= Stated goal 1 =
According to the passage on sex in sports advertising, what slogan appeared on the Bourges Basketball team's 2011/2012 pre-season poster?

= Passage to read =
In our consumer society, sex is a popular marketing tool: what makes a "good ad" is widely known and sex is an important ingredient. You only have to look at advertisements for cars, perfumes, fizzy drinks, jeans and all kinds of beauty products to see this. Can we really make sport into an economic commodity like the others? And if so, how can this advertising principle be applied to the world of sport?

This is a valid question which recalls the media treatment handed out to our sportswomen and it seems particularly relevant with the approach of the London Olympic and Paralympic Games, when women medal winners will be in the limelight. Like the media, sport is a magnifying mirror of our society.

No one can deny that women are still trying to find their place in the typically masculine domain of sport. One way in which they seem to do this, or which has been forced on them by advertising and the media, is to go down the path of hypersexualization. To be noticed and talked about, the sportswoman needs to show off her figure, her feminine attributes, rather than her technical, physical skills.

In France, the latest example is the 2011/2012 pre-season campaign for the flagship Bourges Basketball team, where the poster showed one woman's buttocks with a basketball ball on her hip and the slogan "Dare to Tango." (Tango is the nickname of the team.) It would be reminiscent of the marketing strategy of a certain calendar, Dieux du Stade, produced by Stade Français rugby club for several years, were it not so equivocal and irrelevant: it is not the sportswoman's body which is portrayed, but a single part of her anatomy -- you cannot even see her face. This poster really seems to reduce the sportswoman to a sex object. It is also difficult to see the connection between the slogan "Dare to Tango," basketball and the image shown. The "tanga" thong is not actually required clothing for the tango or for basketball. What is shocking here is the gratuitous use of sex and eroticism.

= Given information =
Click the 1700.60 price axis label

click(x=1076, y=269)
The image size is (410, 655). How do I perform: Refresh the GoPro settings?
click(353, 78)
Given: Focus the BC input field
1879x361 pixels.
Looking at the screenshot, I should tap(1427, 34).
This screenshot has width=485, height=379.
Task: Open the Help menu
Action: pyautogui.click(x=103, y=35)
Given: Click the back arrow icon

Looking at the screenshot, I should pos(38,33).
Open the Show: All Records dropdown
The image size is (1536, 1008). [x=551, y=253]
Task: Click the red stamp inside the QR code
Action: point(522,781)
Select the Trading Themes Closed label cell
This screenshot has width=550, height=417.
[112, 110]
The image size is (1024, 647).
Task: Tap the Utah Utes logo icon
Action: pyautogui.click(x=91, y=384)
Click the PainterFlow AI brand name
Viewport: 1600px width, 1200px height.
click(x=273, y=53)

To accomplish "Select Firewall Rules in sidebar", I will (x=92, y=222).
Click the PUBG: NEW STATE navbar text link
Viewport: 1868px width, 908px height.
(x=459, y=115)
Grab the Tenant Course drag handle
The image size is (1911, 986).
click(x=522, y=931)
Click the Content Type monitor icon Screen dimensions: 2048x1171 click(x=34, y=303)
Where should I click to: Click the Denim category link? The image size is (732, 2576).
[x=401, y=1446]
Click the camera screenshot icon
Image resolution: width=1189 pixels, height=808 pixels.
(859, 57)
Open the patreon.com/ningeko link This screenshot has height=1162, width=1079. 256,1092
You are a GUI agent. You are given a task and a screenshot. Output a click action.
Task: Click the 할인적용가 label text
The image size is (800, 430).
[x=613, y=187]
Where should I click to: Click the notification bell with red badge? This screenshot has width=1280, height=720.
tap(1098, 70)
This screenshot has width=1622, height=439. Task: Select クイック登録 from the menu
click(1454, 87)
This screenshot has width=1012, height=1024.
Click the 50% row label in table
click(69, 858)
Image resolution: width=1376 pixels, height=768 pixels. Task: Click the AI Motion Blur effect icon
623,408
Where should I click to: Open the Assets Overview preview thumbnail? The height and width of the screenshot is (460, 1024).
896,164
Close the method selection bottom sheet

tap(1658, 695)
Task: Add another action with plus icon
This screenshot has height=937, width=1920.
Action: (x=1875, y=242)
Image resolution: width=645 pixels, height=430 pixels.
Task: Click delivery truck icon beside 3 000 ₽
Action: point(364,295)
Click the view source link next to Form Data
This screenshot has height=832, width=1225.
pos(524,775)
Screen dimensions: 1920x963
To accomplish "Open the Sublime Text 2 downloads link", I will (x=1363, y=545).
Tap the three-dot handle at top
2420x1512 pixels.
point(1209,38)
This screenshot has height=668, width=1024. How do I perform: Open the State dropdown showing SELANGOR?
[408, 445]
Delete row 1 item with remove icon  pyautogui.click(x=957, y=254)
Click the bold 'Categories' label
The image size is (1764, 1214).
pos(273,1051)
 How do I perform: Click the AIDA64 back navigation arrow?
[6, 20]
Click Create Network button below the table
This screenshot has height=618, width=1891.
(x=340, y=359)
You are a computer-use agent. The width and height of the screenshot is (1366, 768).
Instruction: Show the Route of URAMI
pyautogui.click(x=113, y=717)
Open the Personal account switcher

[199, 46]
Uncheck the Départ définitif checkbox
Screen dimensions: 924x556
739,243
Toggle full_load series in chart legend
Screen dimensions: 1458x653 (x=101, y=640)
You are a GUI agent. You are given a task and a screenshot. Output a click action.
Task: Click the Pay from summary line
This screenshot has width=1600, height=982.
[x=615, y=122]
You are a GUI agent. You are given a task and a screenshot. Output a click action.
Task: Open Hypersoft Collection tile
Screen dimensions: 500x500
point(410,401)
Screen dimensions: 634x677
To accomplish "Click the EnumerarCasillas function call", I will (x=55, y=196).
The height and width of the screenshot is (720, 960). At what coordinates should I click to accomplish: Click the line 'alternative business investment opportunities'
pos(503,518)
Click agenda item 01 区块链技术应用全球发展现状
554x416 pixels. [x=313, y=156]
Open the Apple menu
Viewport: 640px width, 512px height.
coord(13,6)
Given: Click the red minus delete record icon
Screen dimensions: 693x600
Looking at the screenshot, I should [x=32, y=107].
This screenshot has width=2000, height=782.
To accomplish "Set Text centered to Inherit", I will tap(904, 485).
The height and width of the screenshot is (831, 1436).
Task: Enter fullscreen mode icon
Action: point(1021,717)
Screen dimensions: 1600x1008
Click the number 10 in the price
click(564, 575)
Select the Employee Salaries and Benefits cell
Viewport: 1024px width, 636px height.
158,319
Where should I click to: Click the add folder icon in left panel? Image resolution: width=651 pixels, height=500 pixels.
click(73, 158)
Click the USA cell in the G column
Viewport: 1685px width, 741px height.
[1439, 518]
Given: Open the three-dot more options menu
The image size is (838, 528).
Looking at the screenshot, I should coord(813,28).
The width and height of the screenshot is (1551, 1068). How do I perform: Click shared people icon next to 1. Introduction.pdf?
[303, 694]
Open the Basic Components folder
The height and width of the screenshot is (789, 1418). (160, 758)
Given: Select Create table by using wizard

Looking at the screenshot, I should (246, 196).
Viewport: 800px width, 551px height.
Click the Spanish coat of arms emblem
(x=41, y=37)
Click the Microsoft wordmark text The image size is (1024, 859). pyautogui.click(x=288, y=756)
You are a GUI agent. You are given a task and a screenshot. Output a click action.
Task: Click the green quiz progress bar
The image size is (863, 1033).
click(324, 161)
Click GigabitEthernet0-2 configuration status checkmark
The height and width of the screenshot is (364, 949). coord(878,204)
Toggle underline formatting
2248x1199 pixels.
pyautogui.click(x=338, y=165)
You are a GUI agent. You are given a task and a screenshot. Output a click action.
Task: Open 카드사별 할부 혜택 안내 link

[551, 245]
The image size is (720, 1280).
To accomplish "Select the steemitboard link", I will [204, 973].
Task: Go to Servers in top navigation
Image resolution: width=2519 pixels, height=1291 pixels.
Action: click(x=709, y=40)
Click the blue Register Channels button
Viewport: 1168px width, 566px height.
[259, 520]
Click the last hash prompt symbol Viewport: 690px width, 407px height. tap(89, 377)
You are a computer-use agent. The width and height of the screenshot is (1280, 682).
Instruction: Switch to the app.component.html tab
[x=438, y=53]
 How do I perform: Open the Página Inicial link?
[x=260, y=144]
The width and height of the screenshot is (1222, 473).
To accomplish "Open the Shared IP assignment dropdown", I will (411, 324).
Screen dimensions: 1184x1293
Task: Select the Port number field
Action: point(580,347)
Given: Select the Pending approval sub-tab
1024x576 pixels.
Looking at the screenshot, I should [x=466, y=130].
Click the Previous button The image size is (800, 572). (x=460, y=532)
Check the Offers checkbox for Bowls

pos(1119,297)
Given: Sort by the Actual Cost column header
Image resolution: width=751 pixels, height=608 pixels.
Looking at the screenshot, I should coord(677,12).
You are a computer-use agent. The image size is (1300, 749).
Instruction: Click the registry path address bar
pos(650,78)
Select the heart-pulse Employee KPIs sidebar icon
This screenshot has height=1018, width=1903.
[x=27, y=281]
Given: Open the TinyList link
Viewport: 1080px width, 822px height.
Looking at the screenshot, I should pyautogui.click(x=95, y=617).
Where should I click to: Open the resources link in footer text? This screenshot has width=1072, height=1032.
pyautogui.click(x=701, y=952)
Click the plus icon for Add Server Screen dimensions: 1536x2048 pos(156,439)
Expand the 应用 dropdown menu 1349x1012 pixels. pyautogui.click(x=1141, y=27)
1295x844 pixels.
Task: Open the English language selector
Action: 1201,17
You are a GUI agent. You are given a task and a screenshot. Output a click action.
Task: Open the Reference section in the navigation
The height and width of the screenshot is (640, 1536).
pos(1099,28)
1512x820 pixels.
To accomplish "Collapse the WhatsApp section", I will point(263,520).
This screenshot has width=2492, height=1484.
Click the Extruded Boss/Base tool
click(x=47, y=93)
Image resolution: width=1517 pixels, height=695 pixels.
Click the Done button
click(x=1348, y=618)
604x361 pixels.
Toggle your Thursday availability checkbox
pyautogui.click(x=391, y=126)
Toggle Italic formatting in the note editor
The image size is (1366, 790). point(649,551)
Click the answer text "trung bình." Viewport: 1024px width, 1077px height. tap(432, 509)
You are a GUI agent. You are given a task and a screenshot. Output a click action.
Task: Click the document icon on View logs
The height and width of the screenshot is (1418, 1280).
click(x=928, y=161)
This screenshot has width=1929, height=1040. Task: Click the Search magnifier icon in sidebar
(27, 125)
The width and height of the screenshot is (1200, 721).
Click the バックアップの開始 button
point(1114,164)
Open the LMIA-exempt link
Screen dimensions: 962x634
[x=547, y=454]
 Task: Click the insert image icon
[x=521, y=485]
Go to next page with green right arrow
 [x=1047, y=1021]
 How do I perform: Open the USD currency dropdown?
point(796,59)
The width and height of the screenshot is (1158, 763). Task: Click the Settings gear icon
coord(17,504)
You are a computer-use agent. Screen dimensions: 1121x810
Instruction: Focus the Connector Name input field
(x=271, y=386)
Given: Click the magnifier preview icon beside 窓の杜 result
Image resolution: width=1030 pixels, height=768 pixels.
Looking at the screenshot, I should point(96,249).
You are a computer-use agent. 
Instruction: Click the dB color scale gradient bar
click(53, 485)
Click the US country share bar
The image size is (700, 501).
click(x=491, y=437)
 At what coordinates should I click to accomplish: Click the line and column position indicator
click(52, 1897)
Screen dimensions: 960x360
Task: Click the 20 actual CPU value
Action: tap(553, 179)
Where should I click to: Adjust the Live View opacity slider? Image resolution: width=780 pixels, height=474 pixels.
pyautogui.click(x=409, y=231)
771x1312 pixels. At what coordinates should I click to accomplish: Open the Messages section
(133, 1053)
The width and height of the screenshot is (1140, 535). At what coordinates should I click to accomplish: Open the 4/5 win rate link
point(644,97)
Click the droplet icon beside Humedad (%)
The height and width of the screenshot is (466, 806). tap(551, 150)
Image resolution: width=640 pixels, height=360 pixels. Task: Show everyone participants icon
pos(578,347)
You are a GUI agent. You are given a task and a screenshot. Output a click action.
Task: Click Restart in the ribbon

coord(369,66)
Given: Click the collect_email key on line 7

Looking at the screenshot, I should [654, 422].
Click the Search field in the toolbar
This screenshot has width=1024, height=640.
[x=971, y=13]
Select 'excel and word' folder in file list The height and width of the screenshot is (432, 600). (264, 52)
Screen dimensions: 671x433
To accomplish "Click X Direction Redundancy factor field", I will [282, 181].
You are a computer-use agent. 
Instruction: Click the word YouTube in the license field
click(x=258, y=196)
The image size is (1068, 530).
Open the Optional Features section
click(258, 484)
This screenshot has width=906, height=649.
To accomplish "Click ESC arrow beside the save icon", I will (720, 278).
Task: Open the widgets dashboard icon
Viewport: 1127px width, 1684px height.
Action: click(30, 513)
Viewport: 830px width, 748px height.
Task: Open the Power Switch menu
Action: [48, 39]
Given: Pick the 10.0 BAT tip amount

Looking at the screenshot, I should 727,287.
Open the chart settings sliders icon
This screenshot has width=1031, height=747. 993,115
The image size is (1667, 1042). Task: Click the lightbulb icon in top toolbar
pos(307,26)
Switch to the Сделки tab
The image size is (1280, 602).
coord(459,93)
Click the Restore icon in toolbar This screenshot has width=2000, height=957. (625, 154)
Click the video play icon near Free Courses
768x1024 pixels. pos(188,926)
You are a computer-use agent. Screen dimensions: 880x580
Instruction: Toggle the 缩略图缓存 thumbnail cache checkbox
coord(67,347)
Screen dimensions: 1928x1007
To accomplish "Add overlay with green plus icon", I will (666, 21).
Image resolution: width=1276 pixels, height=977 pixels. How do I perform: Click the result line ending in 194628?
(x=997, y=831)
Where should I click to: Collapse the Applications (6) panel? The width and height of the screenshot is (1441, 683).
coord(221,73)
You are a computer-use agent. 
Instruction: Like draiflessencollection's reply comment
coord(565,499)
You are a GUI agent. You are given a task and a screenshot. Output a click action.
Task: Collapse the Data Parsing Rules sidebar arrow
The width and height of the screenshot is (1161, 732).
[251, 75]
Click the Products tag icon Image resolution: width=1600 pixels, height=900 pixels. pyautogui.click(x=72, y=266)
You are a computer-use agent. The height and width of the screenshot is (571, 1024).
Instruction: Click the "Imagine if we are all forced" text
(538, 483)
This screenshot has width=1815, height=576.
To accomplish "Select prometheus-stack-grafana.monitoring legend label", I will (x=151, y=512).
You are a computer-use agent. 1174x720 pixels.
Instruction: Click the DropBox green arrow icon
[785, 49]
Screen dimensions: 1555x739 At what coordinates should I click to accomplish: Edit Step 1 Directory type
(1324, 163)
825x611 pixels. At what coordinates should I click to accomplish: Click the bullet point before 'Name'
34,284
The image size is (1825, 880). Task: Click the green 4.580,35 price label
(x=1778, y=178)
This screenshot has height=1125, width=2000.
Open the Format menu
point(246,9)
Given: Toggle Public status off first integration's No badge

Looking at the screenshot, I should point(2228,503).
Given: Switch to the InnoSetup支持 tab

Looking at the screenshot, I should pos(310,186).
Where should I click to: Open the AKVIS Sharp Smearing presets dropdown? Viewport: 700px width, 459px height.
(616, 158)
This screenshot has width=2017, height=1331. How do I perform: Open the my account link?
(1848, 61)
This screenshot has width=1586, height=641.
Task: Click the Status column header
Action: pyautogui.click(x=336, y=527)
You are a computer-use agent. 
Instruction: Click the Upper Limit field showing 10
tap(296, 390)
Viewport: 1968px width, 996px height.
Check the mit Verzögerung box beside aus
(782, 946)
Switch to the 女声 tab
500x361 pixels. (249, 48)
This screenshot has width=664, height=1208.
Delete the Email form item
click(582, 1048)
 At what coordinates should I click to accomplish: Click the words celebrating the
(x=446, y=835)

= Stated goal 2 =
From the records, pull out the lines starting with the one containing "Where should I click to: Collapse" and going on through the one containing "will (x=151, y=512).", copying each line unchanged.

= Output 1 =
"Dare to Tango."

= Output 2 =
Where should I click to: Collapse the Applications (6) panel? The width and height of the screenshot is (1441, 683).
coord(221,73)
You are a computer-use agent. 
Instruction: Like draiflessencollection's reply comment
coord(565,499)
You are a GUI agent. You are given a task and a screenshot. Output a click action.
Task: Collapse the Data Parsing Rules sidebar arrow
The width and height of the screenshot is (1161, 732).
[251, 75]
Click the Products tag icon Image resolution: width=1600 pixels, height=900 pixels. pyautogui.click(x=72, y=266)
You are a computer-use agent. The height and width of the screenshot is (571, 1024).
Instruction: Click the "Imagine if we are all forced" text
(538, 483)
This screenshot has width=1815, height=576.
To accomplish "Select prometheus-stack-grafana.monitoring legend label", I will (x=151, y=512).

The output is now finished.